Il fallait appliquer la constitution ; les États particuliers ne souffraient qu’avec répugnance le lien fédéral qui les resserrait. Le peuple acceptait avec reconnaissance cette réunion en une seule nation ; mais les États, qui avaient leurs vieux préjugés, résistaient sourdement à ce gouvernement suprême, et vous voyez que depuis soixante-quinze ans la lutte a duré et a fini par amener la guerre civile actuelle. Le bonheur a voulu qu’à l’origine la présidence de la Cour fédérale tombât entre les mains d’un homme à qui, je ne crains pas de le dire, l’Amérique doit peut-être son unité, après Washington. Cet homme est John Marshall, qui est resté trente-cinq ans président de la Cour fédérale, car, chose étrange, depuis le commencement du siècle la Cour fédérale n’a eu que deux présidents. Le premier est John Marshall, qui succéda à John Jay ; le second est M. Taney, qui vit encore[6]. La Cour fédérale, jusqu’en 1835, fut donc représentée par John Marshall, qui a laissé aux États-Unis un nom entouré d’une vénération profonde. C’était un ami de Washington, ami tellement sûr, que Washington fit pour lui ce qu’il refusa de faire pour personne ; il lui communiqua tous ses papiers, et on doit à Marshall une Vie de Washington, qui a tout l’intérêt de véritables mémoires.

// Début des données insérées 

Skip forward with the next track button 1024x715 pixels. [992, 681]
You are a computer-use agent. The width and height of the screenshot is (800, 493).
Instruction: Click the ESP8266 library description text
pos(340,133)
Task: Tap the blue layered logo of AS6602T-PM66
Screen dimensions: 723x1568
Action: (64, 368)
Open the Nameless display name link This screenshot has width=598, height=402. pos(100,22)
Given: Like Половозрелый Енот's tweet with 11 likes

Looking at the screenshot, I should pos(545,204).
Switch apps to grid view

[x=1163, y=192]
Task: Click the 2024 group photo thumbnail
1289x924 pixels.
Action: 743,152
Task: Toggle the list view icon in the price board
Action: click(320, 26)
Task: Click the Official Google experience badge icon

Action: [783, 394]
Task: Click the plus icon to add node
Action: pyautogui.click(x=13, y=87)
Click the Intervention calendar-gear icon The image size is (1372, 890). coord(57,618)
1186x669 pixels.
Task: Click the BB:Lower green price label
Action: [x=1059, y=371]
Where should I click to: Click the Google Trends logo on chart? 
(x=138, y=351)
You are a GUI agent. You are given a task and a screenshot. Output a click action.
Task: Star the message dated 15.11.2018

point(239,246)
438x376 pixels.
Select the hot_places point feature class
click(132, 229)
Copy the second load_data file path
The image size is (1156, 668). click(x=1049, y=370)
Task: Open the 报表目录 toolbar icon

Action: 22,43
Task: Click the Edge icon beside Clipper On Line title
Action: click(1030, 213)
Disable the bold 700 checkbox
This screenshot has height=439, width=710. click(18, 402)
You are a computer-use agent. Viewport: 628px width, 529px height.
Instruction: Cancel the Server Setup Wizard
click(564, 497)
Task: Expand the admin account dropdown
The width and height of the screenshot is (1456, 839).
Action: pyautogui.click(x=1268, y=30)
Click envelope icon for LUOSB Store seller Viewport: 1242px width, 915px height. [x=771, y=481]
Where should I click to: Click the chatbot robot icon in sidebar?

Marshall, qui fut nommé chef justice en 1801, et qui mourut en 1835 dans un âge très-avancé, était de cette école fédéraliste à laquelle appartenaient Washington, Hamilton et les patriotes qui voulaient l’unité nationale et la toute-puissance de la constitution. Pendant trente-cinq ans, il fut donc donné à John Marshall d’interpréter la constitution dans le sens de l’unité contre toutes les tentatives faites pour rompre le lien fédéral.

C’est là un service immense. Car, si l’Amérique est engagée dans une lutte terrible, c’est que depuis soixante-quinze ans elle a souvent trouvé parmi les présidents des États-Unis des hommes qui se sont donné la tâche d’amoindrir le lien fédéral, d’affaiblir l’unité. Ainsi Jefferson, Jackson, Buchanan, et bien d’autres ont passé du côté de la souveraineté des États et amené l’explosion que nous voyons aujourd’hui.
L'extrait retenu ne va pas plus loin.